Le fratture da stress derivano da microtraumi ripetuti e non sono causate da un singolo evento traumatico. La ripetizione di movimenti quotidiani, come camminare, correre o saltare, può favorire l’insorgere di microfratture, solitamente localizzate negli arti inferiori, a livello del piede (soprattutto le ossa metatarsali), della tibia e del collo del femore. Tali fratture provocano dolore e limitazione funzionale, ma non sono facilmente rilevabili tramite radiografie, rendendone complessa la diagnosi. Tra gli atleti (o aspiranti tali), in particolare coloro che tendono a sottovalutare i propri limiti fisici, queste fratture sono molto più comuni di quanto si immagini.
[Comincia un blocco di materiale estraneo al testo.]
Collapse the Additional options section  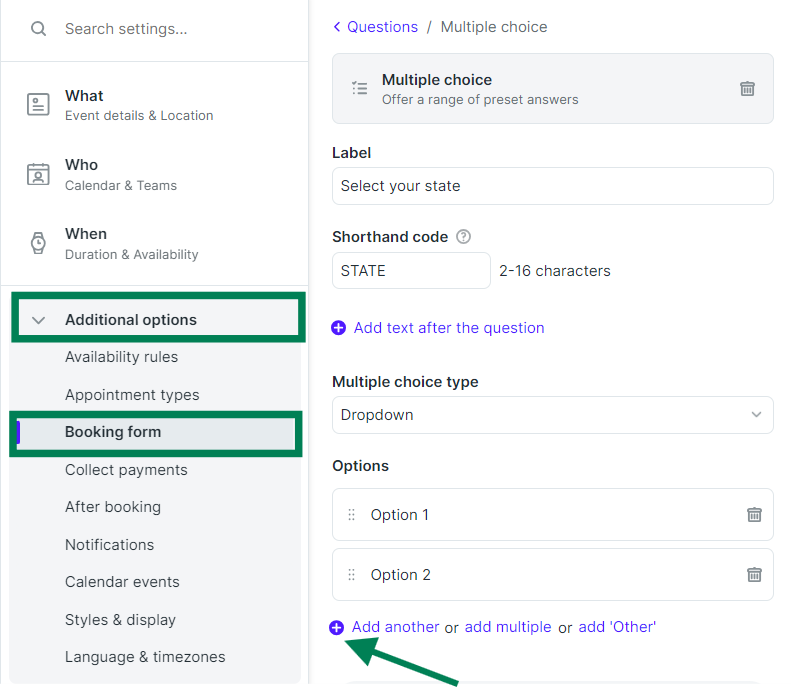pos(38,320)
Si tratta di un infortunio difficile da individuare poiché, all’inizio, provoca solo dolore senza altri sintomi evidenti. Una persona potrebbe non rendersi conto della frattura; spesso, esegue una radiografia che non rileva nulla, poiché nelle prime fasi non emergono segni radiografici. Solo dopo alcune settimane può comparire la linea di frattura, o addirittura mesi dopo, quando si forma il callo osseo, segnale di avvenuta guarigione. È compito dell’ortopedico sospettare una frattura da stress e prescrivere un esame di secondo livello, come la risonanza magnetica, per confermare la diagnosi. Il trattamento include il riposo funzionale e l’eliminazione della causa del sovraccarico, oppure l’immobilizzazione della zona interessata con un tutore o un gesso, associata a terapie fisiche come le onde d’urto. L’intervento chirurgico è necessario solo in casi rari.